=== DATASET RECORDS ===

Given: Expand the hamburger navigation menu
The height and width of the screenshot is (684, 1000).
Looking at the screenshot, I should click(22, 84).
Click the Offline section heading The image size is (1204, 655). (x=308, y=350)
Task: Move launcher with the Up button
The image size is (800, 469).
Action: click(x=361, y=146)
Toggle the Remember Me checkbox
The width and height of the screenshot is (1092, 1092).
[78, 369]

===

- _PROBLEM REQUIREMENTS_
Write the entries out once more, exactly as they were given.

- _RESPONSE FOR THIS EXERCISE_
Given: Expand the hamburger navigation menu
The height and width of the screenshot is (684, 1000).
Looking at the screenshot, I should click(22, 84).
Click the Offline section heading The image size is (1204, 655). (x=308, y=350)
Task: Move launcher with the Up button
The image size is (800, 469).
Action: click(x=361, y=146)
Toggle the Remember Me checkbox
The width and height of the screenshot is (1092, 1092).
[78, 369]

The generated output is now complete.